Retype every line of the data, keeping each word exactly.
======== EXERCISE MATERIALS ========
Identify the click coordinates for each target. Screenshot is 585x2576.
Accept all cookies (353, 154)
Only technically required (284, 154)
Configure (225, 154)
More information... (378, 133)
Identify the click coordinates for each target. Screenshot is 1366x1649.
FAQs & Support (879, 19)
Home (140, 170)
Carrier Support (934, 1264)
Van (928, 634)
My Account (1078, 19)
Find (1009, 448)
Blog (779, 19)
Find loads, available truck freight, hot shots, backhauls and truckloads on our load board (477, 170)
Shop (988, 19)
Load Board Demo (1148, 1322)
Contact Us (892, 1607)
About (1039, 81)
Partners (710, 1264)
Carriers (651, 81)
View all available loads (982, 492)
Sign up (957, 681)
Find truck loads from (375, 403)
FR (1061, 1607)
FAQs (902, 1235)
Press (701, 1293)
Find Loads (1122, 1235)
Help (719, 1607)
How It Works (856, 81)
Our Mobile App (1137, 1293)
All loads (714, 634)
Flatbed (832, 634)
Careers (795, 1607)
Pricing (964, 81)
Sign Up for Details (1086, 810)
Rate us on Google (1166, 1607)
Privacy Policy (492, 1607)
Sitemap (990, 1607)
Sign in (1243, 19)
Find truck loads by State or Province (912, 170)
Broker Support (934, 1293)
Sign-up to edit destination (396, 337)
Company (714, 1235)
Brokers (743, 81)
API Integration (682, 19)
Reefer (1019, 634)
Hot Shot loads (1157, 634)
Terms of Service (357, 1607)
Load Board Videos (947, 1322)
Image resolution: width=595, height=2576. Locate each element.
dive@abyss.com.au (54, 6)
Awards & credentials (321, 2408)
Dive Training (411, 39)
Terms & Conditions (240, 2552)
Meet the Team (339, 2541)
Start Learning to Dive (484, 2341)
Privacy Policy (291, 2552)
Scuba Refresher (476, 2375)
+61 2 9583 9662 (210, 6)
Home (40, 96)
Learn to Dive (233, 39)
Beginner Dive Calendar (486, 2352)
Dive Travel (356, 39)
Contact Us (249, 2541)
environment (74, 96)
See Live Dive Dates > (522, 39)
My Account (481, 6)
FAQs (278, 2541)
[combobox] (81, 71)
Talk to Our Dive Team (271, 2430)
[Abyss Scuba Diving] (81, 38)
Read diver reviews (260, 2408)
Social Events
========
== SOLVED EXERCISE ==
Identify the click coordinates for each target. Screenshot is 585x2576.
Accept all cookies (353, 154)
Only technically required (284, 154)
Configure (225, 154)
More information... (378, 133)
Identify the click coordinates for each target. Screenshot is 1366x1649.
FAQs & Support (879, 19)
Home (140, 170)
Carrier Support (934, 1264)
Van (928, 634)
My Account (1078, 19)
Find (1009, 448)
Blog (779, 19)
Find loads, available truck freight, hot shots, backhauls and truckloads on our load board (477, 170)
Shop (988, 19)
Load Board Demo (1148, 1322)
Contact Us (892, 1607)
About (1039, 81)
Partners (710, 1264)
Carriers (651, 81)
View all available loads (982, 492)
Sign up (957, 681)
Find truck loads from (375, 403)
FR (1061, 1607)
FAQs (902, 1235)
Press (701, 1293)
Find Loads (1122, 1235)
Help (719, 1607)
How It Works (856, 81)
Our Mobile App (1137, 1293)
All loads (714, 634)
Flatbed (832, 634)
Careers (795, 1607)
Pricing (964, 81)
Sign Up for Details (1086, 810)
Rate us on Google (1166, 1607)
Privacy Policy (492, 1607)
Sitemap (990, 1607)
Sign in (1243, 19)
Find truck loads by State or Province (912, 170)
Broker Support (934, 1293)
Sign-up to edit destination (396, 337)
Company (714, 1235)
Brokers (743, 81)
API Integration (682, 19)
Reefer (1019, 634)
Hot Shot loads (1157, 634)
Terms of Service (357, 1607)
Load Board Videos (947, 1322)
Image resolution: width=595, height=2576. Locate each element.
dive@abyss.com.au (54, 6)
Awards & credentials (321, 2408)
Dive Training (411, 39)
Terms & Conditions (240, 2552)
Meet the Team (339, 2541)
Start Learning to Dive (484, 2341)
Privacy Policy (291, 2552)
Scuba Refresher (476, 2375)
+61 2 9583 9662 (210, 6)
Home (40, 96)
Learn to Dive (233, 39)
Beginner Dive Calendar (486, 2352)
Dive Travel (356, 39)
Contact Us (249, 2541)
environment (74, 96)
See Live Dive Dates > (522, 39)
My Account (481, 6)
FAQs (278, 2541)
[combobox] (81, 71)
Talk to Our Dive Team (271, 2430)
[Abyss Scuba Diving] (81, 38)
Read diver reviews (260, 2408)
Social Events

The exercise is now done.